* Passage for review:
<<<<

Health Care

Next year, diabetics in Medicare may pay less for insulin under new Part D program

Open enrollment for Medicare will begin on Thursday.

From Oct. 15 to Dec. 7, you can make changes to your Medicare plan, including prescription drug coverage, which will take effect on Jan. 1, 2021.

You have to have Medicare Part A (covers hospital care) and Part B (covers physician and outpatient care) in order to get Part D, which is the Medicare plan for prescription drugs.

Or, you can forgo Parts A, B and D and opt for Part C, a Medicare Advantage Plan, for prescription drug coverage. More on that later.

During open enrollment, you can enroll in a Part D plan if you don’t have one; you can switch from one drug plan to another; and/or you can drop your Part D plan. If you’re happy with your plan, you don’t have to worry about doing anything.

There are over 46 million Americans enrolled in Part D coverage, according to the Centers for Medicare & Medicaid Services (CMS).

Here is a look at the changes in store for prescription drugs.

Lower insulin costs for some Part D plans

Patricia Neuman, ScD, MS, is a senior vice president of the Henry J. Kaiser Family Foundation and is director of the Kaiser Family Foundation’s Program on Medicare Policy. She’s also the executive director of the Foundation’s Project on Medicare’s Future.

>>>>

* Dataset entries:
<<<<

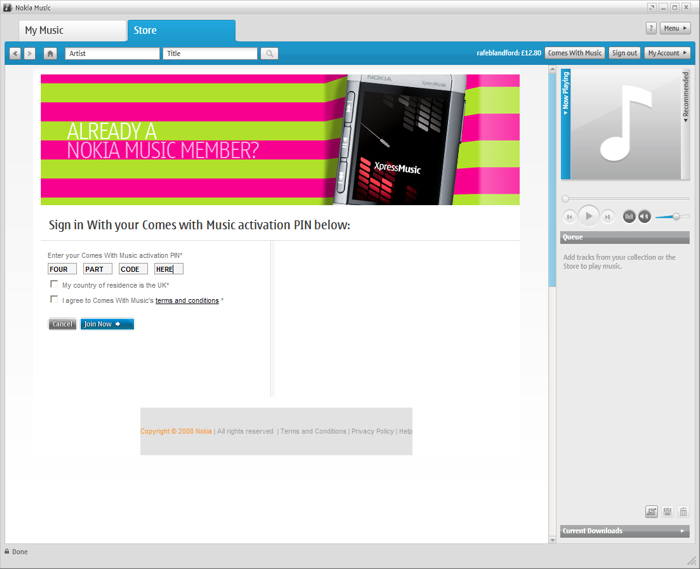Tick the agree to terms checkbox

(x=54, y=300)
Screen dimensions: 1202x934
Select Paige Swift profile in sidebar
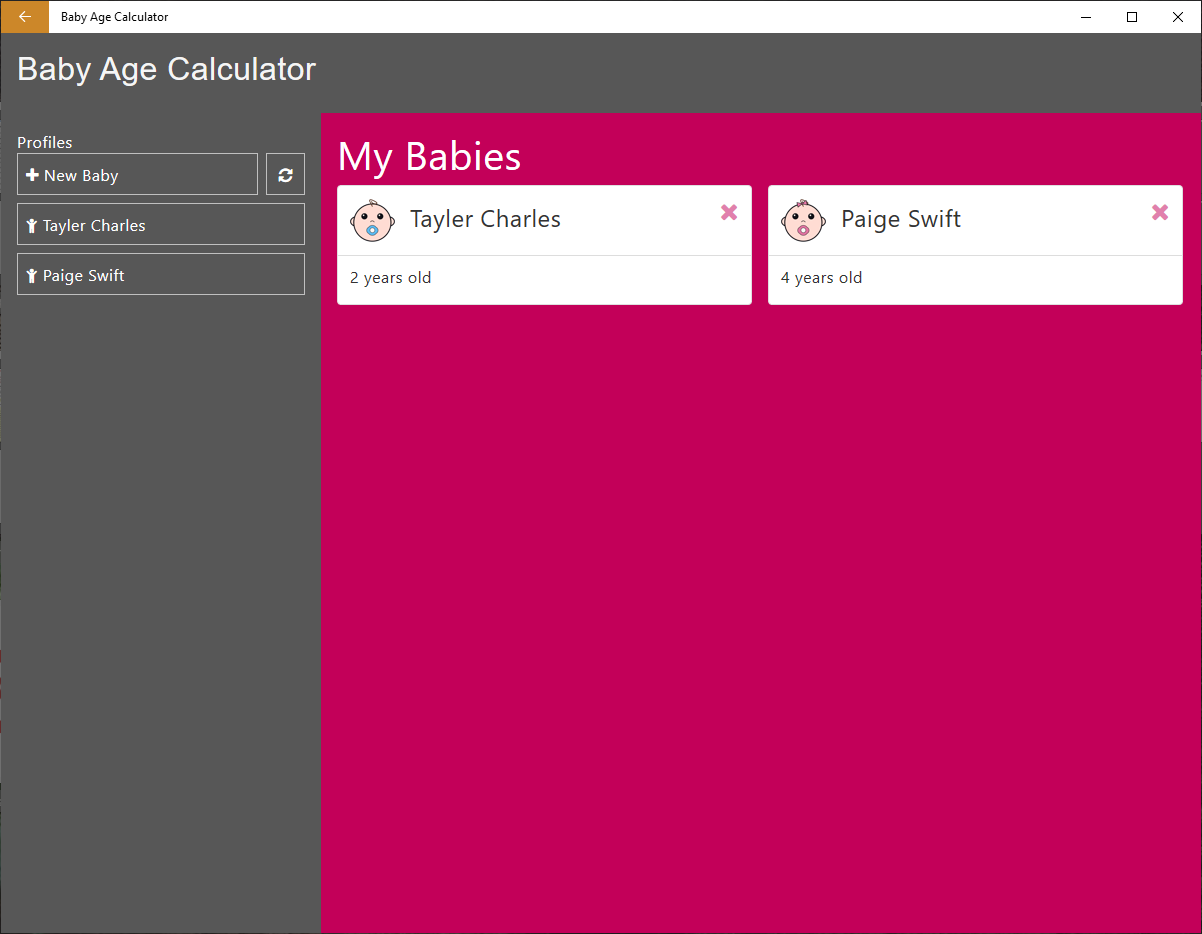click(x=160, y=275)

>>>>

* Exercise requirements:
1: Answer these questions from the article on Medicare drug coverage:
(a) On what dates does the open enrollment period begin and end?
(b) According to the Centers for Medicare & Medicaid Services, how many Americans are enrolled in Part D coverage?
(c) What kinds of care does Medicare Part B cover?
2: Extend the article on Medicare drug coverage, picking up right after its last sentence.
The data above are separate from the article on Medicare drug coverage.

* Answers to this exercise:
1:
(a) It begins Oct. 15 and ends Dec. 7.
(b) Over 46 million.
(c) Physician and outpatient care.

2:
Neuman says that one of the significant changes to Part D for 2021 is that Medicare beneficiaries can expect to pay much lower prices for insulin.

“The administration would cap the amount that people in Part D plans would pay for insulin,” she said. “There will be a monthly cap on amount of payments.”

This would depend on what types of plans people sign up for and what types of insulin they take, she said, though a broad range of insulin is supposed to be covered under The Part D Senior Savings Model.

The Part D Senior Savings Model, which CMS announced in March, is a voluntary model. Under the model, participating Part D plans offer lower out-of-pocket costs, at a maximum $35 copay for a month’s supply of insulin. The cap does not apply to Medicare Advantage plans.

Based on CMS’s estimates, beneficiaries who use insulin and join a plan participating in the model could see average out-of-pocket savings of $446, or 66 percent, for their insulin, funded in part by manufacturers paying an estimated additional $250 million of discounts over the five years of the model.

Affordable Care Act phases out ‘Doughnut Hole’

Also noteworthy, the coverage gap, also referred to the ‘donut hole or doughnut hole,’ has been narrowing as a result of the Affordable Care Act.

During the coverage gap, when your drug plan had reached its limit for covered drugs, you would have had to pay all costs out-of-pocket for your prescriptions up to a yearly limit.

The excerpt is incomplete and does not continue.